Not as much of a Bruce Springsteen parody as you’d think, ‘Bored In The USA’ instead is simply a bare and beautiful song which wholly displays Tillman’s claims of singing his ass off on this new album I Love You, Honeybear. He covers a range of topics in its runtime including some of the insignificant complaints we find ourselves muttering from day to day but despite the applause and change to back to major key at the song’s conclusion there is no happy ending in this play. ‘Bored In The USA’ is the kind of song that seems as if it redefines it’s creator.
James Barlow @BassOddity
Migos – ‘Cross The Country’
Migos are a phenomenon that often find themselves unfairly lumped into a place in hip-hop reserved for viral sensations and one hit wonders. They may regularly employ humour and stuff their tracks full of ridiculous ad-libs, but they’re also fairly competent rappers with a patented flow – something which isn’t easy to conceive in 2014.
With the opening track of their new mixtape, ‘Cross The Country’, the enigmatic trio trade bars for six and a half minutes over a sly beat that tip-toes and scuttles around like an estranged cartoon villain. It has its fair share of absurdities – Takeoff compares himself to Justin Bieber whilst Offset utters the nostalgia-inducing line “two glocks on my hip like Tomb Raider” – and yet it sharply steers clear of descending into parodical territory by exerting the group’s lyrical chops.
Joshua Pauley @PutUp0rShutUp
BenZel – ‘Touch (ft. Ryn Weaver)’
If ever a production duo was to exist as a subsequent result of a mutual adoration of socks, a chance encounter on a sock lover’s forum online would prove to be a likely internet origin story – and it’s exactly the case for BenZel, a secretive project stemming from the imaginative minds of Japanese teenagers Umi Takahashi and Yoko Watanabe.
On their latest offering ‘Touch’, they hook up with fellow pop quirk Ryn Weaver to create a concoction that could’ve been whipped up by the likes of the equally saccharine Ryan Hemsworth. Slurring and contorting Weaver’s syrupy vocals amidst waves and waves of vibrant synth patchwork, the end result is a delectable triumph that can be rinsed for repeat pleasure.
With the insurgent rise of PC Music this year, there’s been no shortage of cutesy and clever electronic music – but ‘Touch’ floats right to its sugary surface like a pristine ice cube in a tall glass of deeply-clouded lemonade.
Joshua Pauley @PutUp0rShutUp
Glum – ‘Life’s Been Better’
You might have seen their posters around Southampton.
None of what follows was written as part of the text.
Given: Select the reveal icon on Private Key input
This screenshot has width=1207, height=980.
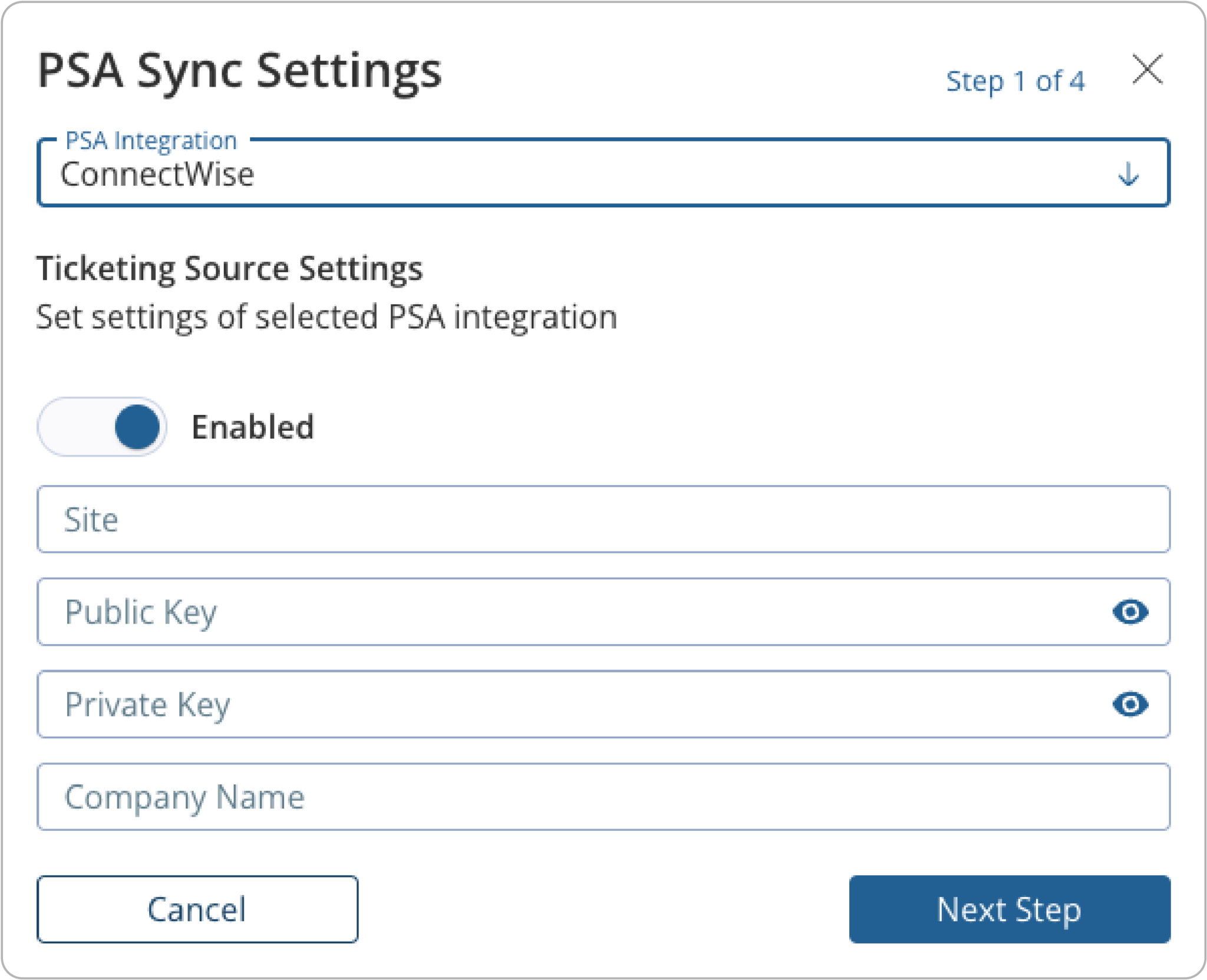Looking at the screenshot, I should 1130,705.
This 3-piece Alternative Rock trio from Winchester who describe themselves as Grunge have recently been promoting their – so far – only released song to the public, “Life’s Been Better”. They’ve already managed to get an article on Alternativenation.net and are selling shirts despite their small catalogue of songs.
The band clearly have taken a leaf out of the Pixies’ book for this song, as the bass riff which makes up the intro and verses sounds just like something Kim Deal would have come up with. Frontman Rory Nash drawls along like J Mascis in the verses, and when the catchy chorus of crunchy 3-chord guitar work kicks in, he goes into Frank Black style shriek mode.
It’s nice and refreshing to hear something Pixies-like from some student aged individuals in an era of generic chugga-chugga breakdowncore high school bands, but although these guys have potential, they certainly need to expand their repetoire more and write more songs rather than trying to promote the one all the time. Also check out Rory’s solo song “Cliff”, it displays that hidden potential that could be used for the band.